DESCRIPTION OF THE TASK: Rewrite everything from the line containing "Identify the location of y-tick-label: 1000." down to the end of the items, keeping their wording but increasing each coordinate in the answers by 92. Leave the pictures out.

------ DATA FOR THIS TASK

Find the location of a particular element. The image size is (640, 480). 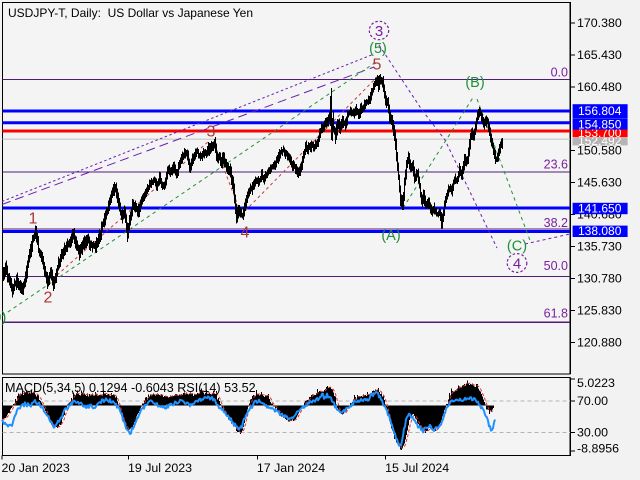

svg-text: 165.430 is located at coordinates (600, 55).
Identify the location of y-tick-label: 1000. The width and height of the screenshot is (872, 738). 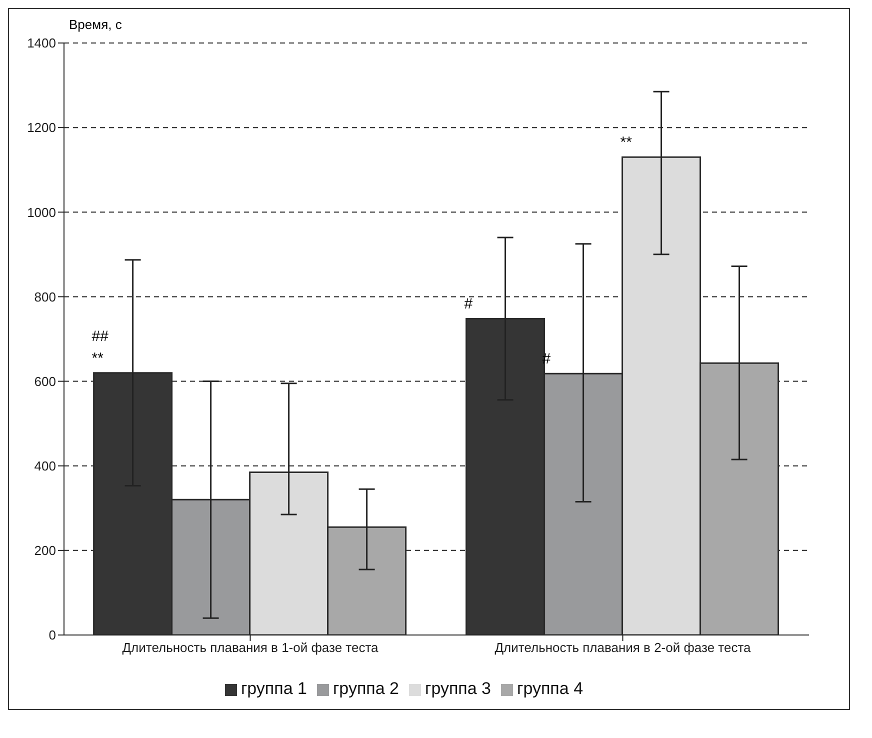
(42, 212).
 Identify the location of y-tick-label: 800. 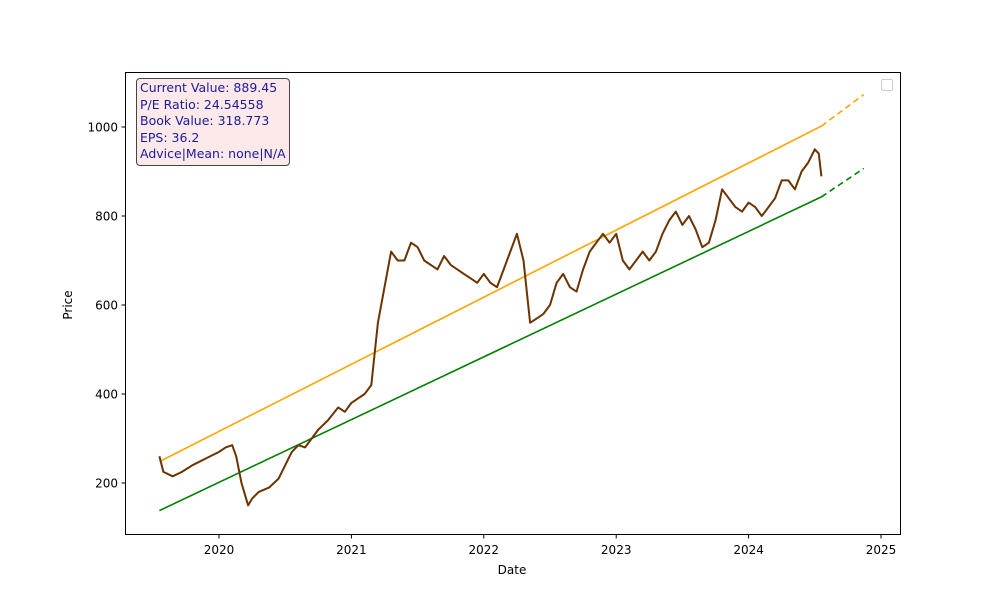
(106, 217).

------------

SOLUTION:
Identify the location of y-tick-label: 1000. The width and height of the screenshot is (872, 738). 
(134, 304).
 Identify the location of y-tick-label: 800. 
(198, 309).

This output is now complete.